Anything with the word "Foob" means Fake + Boob. Foob. Say it loud and proud!

2.) FIPPLE. This is like Foob, but for nipples. Fake + Nipple = Fipple. Fipples give visual closure to the Foobs.

3.) PIE CRUST FOOB. Well, this is when you sometimes get an unfortunate and annoying complication of a Foob settling in a weird way, creating dimpling that looks like a pie crust freshly made with thumb prints in it. Replacing the Foob implant with a nice new one a little bit larger resolves the problem.

4.) ANGRY EYES. A la Mr. Potato Head. For those who have upgraded and gotten larger Foobs than pre-mastectomy cup sizes, there is an interesting side effect when the Fipple is added. Fipples are located below the original mastectomy scars. The scars look a lot like eyebrows (at least until they fade) and the Fipples look a lot like eyes. Thus the rather disconcerting "Angry Eyes" effect.

5.) APPALACHIAN MOUNTAIN BOOB. This is when surgery/radiation makes the boob look like what happens to the tops of mountains in Appalachia.
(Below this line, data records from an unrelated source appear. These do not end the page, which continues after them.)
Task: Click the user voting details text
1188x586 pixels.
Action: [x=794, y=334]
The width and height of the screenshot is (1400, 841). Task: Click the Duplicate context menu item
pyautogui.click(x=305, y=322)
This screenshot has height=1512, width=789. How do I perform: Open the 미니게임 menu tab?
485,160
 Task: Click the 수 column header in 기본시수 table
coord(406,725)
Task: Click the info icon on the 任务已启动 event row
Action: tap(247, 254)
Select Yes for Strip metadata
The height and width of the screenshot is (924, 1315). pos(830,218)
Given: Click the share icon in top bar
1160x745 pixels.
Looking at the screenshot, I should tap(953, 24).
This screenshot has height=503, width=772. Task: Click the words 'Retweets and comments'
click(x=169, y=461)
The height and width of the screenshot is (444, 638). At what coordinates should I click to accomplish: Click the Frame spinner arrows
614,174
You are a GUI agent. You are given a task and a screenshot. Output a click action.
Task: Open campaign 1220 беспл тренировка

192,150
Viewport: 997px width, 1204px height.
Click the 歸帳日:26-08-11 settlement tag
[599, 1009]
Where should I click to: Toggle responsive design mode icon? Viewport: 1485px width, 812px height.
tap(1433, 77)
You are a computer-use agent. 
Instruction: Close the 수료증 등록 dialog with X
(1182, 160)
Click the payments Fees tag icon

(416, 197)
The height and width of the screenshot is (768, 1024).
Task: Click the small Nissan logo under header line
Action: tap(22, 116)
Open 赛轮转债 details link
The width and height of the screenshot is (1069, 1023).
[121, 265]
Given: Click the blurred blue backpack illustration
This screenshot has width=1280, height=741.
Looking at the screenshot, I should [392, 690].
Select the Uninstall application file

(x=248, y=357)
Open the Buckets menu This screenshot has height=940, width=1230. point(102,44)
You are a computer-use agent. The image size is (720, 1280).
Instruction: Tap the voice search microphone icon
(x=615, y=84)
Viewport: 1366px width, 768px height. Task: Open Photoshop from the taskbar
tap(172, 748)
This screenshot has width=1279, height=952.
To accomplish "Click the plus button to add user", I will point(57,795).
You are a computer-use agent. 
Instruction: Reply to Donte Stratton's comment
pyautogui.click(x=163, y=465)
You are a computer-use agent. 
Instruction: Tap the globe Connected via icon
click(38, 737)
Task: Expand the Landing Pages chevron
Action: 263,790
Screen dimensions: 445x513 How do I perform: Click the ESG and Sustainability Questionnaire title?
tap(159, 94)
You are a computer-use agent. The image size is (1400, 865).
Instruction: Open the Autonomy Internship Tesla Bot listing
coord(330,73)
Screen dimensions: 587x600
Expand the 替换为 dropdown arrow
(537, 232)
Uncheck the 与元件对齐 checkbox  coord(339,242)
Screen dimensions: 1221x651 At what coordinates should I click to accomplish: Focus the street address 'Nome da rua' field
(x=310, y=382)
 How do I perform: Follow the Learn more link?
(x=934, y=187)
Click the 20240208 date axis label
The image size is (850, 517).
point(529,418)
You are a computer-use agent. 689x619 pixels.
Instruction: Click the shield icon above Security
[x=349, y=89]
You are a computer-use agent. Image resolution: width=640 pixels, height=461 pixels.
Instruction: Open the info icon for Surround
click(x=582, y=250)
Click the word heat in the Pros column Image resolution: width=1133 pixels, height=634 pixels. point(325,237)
Easily explained with a slash motion of the hand. Not to be confused with the "Hiking the Appalachian Trail" concept.

6.) AQUARIUM BELLY. After a hysterectomy, the tummy swells up a lot and makes many sloshing, gurgling, bubbling noises. Looks and feels like a 55 gallon fish tank is lodged in there. Especially noticeable in bed when turning over from back to side.

7.) FAT-N-SURLY. This is another name for the drug Tamoxifen, which is used to treat and prevent breast cancer. In addition, "Fat-N-Surly" is a good name to describe pretty much how all women feel after surgery.

I know there are more definitions out there. Feel free to add.


Wednesday, February 17, 2010

Garden of Pharmacological Delight


Having major surgery means you get to try out lots of different types of drugs. Legally. Percoset, Vicodin, Oxycontin, all the big boys. Unfortunately for me, painkillers make me nauseous and shaky. Dammit! I think it would be a lot more appropriate and fair if I got a huge buzz from painkillers. Right? I mean, recovery would be a whole lot more fun.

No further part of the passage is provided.